Wahby was first elected as Macomb County treasurer in 1995. Previously, he was mayor of St. Clair Shores from 1983 to 1995, a St. Clair Shores city councilman from 1981 to 1983, and a member of the Lake Shore Board of Education in St. Clair Shores from 1979 to 1981.

Wahby was also chairman of the board at McLaren Macomb Hospital, where the Ted B. Wahby Cancer Center is named in his honor.

“Ted was a dynamic individual and an enthusiastic supporter of McLaren Macomb and our community,” said McLaren Macomb President and CEO Tom Brisse. “He led our hospital board for many years and was instrumental in the hospital’s affiliation with McLaren Health Care, which further strengthened our position as a major contributor to quality health care in Macomb County.”

The county is now in the process of appointing someone to fill the treasurer position.
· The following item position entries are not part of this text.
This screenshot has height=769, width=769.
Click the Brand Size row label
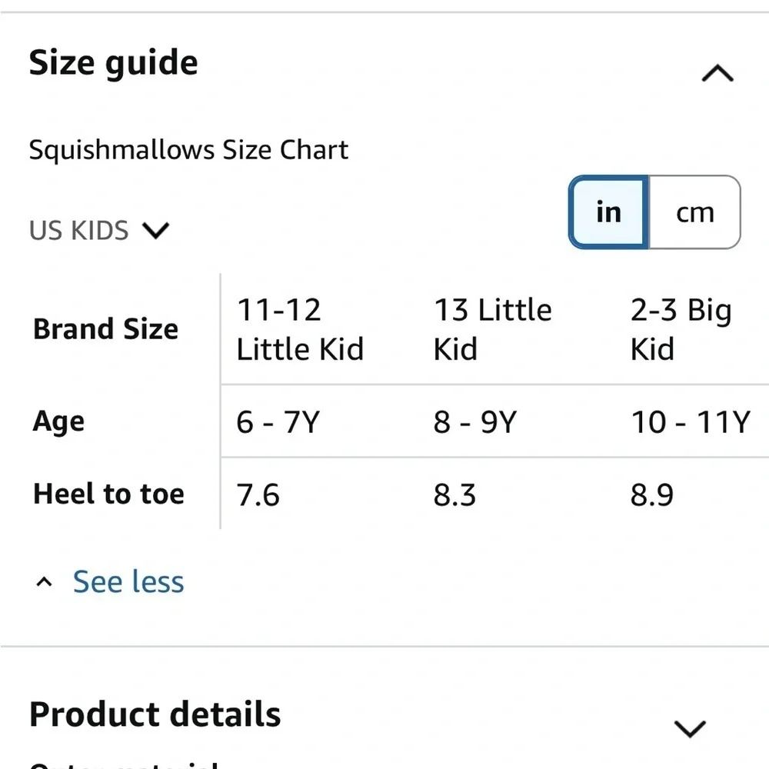105,328

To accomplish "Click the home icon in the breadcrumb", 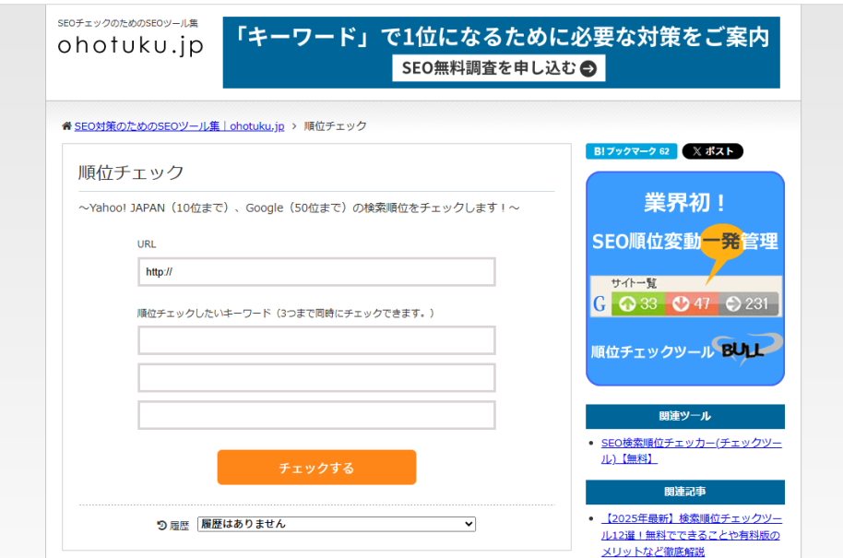I will click(x=66, y=126).
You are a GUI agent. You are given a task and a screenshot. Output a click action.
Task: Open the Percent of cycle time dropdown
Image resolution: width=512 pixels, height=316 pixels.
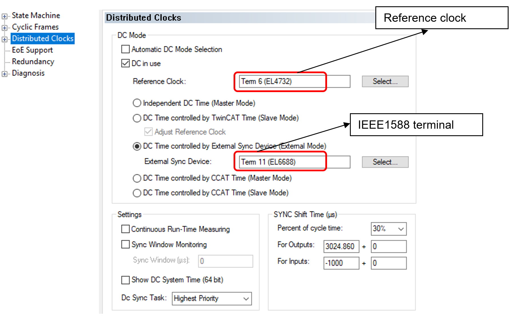click(389, 229)
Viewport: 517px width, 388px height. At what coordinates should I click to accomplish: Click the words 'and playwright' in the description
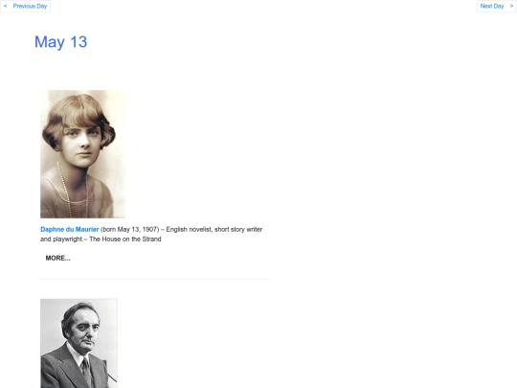[61, 240]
The County Treasurer Appointment Committee — made up of Macomb County Senior Probate Judge Kathryn George, county Clerk/Register of Deeds Carmella Sabaugh, and county Prosecutor Eric Smith — met for the first time on Dec. 18 to begin the process.

The committee adopted an application process for the position, including filing deadlines and the appointment date of the new treasurer. County officials said the vacancy needs to be filled within 90 days of the vacancy, and Deputy Treasurer Jerry Moffitt will act as the treasurer until the vacancy is filled. The appointee will be treasurer for the remainder of the current term of office, which expires Dec. 31, 2016.

Four sentenced in fatal party store shooting
The four men involved in the March 2014 shooting death of Moon Lite Party Store owner Basim “Basil” Sulaka faced trial in 2015.

Clinton Grayson, Darius Diaz-Gaskin, Kenneth Hill and Jomar Robinson were all found guilty of first-degree murder, armed robbery, felony firearm possession and conspiracy to commit armed robbery. Each was sentenced to life in prison without parole.

Staff Writer Nick Mordowanec contributed to this report.